(Assigned task):
All that is needed is each line of the entries holding the word "Dipika", copied as it stands.

Available records below:

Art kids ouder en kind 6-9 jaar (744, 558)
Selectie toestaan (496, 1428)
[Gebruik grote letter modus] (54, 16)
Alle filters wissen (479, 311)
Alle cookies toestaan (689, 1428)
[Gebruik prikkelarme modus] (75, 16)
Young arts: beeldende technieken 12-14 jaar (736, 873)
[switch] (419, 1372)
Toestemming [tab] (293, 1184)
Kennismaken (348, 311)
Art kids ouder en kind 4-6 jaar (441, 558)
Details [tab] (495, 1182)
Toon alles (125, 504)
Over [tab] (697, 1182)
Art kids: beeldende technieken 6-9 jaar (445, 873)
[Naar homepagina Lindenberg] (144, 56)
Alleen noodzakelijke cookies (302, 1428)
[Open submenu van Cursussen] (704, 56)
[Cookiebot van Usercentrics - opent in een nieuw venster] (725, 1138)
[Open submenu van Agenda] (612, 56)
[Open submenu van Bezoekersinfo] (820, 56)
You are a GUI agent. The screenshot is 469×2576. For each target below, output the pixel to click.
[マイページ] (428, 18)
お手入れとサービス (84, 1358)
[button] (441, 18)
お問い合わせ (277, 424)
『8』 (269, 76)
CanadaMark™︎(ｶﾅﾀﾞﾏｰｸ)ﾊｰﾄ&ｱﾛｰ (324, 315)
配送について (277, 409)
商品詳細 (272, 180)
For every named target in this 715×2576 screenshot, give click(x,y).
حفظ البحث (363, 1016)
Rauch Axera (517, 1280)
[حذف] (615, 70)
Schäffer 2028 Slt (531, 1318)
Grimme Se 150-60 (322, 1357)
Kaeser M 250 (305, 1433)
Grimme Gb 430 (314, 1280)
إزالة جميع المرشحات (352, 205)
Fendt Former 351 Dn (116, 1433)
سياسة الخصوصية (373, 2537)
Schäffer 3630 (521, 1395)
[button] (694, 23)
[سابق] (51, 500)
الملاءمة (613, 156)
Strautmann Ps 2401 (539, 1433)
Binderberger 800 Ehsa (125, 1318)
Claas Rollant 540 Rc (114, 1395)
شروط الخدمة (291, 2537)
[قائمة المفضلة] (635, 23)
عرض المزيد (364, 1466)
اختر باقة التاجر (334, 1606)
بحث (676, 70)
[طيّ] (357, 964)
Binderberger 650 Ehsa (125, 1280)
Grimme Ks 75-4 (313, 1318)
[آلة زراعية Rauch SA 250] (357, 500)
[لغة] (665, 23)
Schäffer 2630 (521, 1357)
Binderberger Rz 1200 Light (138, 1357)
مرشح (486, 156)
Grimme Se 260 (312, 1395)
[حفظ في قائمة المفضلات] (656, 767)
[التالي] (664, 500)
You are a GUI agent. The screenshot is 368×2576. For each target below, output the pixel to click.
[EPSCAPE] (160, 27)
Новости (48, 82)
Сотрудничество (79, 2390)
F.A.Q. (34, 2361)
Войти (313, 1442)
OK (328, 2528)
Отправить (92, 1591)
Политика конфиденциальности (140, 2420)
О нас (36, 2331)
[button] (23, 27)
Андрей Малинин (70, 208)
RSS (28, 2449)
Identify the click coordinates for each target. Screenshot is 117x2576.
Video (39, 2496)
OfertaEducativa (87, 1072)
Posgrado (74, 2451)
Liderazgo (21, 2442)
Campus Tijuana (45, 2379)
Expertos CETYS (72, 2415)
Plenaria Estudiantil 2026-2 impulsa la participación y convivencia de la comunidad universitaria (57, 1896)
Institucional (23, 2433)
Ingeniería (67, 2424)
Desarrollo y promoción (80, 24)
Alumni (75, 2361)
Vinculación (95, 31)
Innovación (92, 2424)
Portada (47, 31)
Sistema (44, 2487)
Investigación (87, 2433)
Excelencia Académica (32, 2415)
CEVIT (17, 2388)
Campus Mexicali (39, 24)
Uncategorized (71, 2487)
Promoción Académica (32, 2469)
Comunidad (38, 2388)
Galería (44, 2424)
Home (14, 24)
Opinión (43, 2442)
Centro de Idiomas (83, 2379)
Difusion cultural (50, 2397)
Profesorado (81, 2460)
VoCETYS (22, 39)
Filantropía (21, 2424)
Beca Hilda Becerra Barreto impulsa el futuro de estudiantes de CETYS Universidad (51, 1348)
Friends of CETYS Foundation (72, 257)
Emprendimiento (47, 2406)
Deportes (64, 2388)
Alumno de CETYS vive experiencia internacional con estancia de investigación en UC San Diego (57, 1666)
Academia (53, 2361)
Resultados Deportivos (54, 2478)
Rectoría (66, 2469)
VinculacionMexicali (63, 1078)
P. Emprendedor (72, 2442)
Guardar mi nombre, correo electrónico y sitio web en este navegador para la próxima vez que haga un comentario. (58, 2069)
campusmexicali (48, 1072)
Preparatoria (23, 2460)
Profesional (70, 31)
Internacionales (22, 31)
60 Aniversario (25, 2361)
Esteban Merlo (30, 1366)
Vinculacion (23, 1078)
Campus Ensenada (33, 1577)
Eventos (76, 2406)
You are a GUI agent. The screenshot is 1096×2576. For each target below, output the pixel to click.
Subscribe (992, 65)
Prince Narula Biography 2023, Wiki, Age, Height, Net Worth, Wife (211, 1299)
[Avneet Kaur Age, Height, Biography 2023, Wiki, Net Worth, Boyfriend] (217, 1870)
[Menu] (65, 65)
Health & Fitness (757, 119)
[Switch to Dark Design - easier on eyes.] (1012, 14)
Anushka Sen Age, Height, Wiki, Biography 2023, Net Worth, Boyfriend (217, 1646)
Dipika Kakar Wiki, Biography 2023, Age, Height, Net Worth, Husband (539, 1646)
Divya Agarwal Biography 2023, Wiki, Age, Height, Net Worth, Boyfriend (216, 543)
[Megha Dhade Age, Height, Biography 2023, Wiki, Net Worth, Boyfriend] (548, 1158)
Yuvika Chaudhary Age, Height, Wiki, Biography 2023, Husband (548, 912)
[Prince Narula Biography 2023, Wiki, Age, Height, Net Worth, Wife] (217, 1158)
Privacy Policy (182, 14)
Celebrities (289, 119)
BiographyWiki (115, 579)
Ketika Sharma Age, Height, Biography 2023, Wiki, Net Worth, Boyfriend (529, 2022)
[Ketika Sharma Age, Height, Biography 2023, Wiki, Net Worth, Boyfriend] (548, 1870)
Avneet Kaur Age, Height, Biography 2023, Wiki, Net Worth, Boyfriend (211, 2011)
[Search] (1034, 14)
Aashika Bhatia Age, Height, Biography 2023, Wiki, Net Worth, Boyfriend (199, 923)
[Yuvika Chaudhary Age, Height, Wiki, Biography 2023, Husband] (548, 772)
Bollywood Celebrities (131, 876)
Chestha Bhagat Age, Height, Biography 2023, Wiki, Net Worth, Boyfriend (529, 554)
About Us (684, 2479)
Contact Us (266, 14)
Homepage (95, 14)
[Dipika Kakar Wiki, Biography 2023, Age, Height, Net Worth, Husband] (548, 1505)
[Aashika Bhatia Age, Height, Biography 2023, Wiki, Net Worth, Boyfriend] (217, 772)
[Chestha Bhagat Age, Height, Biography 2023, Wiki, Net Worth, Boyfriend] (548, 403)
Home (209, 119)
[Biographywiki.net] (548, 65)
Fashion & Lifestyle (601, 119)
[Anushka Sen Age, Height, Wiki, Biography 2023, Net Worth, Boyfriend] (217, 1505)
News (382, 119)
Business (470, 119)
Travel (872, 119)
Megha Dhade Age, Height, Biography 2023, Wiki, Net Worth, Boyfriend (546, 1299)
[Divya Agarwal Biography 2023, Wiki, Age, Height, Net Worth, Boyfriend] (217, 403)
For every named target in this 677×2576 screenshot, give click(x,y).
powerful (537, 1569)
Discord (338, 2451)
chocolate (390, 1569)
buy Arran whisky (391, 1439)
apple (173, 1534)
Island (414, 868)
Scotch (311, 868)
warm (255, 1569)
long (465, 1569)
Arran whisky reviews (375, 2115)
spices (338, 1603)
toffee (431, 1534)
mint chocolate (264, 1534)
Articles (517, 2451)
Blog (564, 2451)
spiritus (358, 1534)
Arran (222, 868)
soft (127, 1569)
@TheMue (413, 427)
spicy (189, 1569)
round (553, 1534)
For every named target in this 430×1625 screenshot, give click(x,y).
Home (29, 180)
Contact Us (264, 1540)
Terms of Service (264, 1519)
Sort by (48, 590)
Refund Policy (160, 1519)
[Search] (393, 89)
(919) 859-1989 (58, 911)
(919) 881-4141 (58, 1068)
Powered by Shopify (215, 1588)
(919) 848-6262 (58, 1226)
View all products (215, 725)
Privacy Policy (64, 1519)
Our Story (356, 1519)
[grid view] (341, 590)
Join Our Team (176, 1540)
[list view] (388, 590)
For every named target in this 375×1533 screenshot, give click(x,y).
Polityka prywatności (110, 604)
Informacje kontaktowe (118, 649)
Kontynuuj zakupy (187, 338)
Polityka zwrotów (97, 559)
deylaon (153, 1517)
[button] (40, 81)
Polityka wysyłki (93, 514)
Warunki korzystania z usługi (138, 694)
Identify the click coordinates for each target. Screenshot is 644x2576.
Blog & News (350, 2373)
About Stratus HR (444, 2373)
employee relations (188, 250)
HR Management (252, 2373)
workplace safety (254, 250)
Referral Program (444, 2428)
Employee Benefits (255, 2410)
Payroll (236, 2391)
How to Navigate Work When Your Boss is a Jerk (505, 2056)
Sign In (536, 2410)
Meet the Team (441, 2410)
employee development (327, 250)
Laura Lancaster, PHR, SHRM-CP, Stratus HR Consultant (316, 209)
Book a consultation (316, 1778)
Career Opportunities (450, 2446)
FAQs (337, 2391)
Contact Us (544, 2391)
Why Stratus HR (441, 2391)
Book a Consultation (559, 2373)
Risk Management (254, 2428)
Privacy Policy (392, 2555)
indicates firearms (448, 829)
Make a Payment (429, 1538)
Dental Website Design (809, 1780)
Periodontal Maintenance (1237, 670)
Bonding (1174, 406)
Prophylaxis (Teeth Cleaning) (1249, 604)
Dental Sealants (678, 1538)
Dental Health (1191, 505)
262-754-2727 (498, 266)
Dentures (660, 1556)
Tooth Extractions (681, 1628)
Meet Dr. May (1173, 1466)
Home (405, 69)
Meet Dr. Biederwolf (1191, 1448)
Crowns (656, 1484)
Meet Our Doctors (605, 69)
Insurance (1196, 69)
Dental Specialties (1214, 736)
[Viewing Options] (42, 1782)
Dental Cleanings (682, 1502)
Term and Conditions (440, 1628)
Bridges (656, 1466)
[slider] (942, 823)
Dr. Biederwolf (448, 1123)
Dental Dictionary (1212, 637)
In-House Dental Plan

End of Available records.

(Exercise solution):
Dipika Kakar Wiki, Biography 2023, Age, Height, Net Worth, Husband (539, 1646)
[Dipika Kakar Wiki, Biography 2023, Age, Height, Net Worth, Husband] (548, 1505)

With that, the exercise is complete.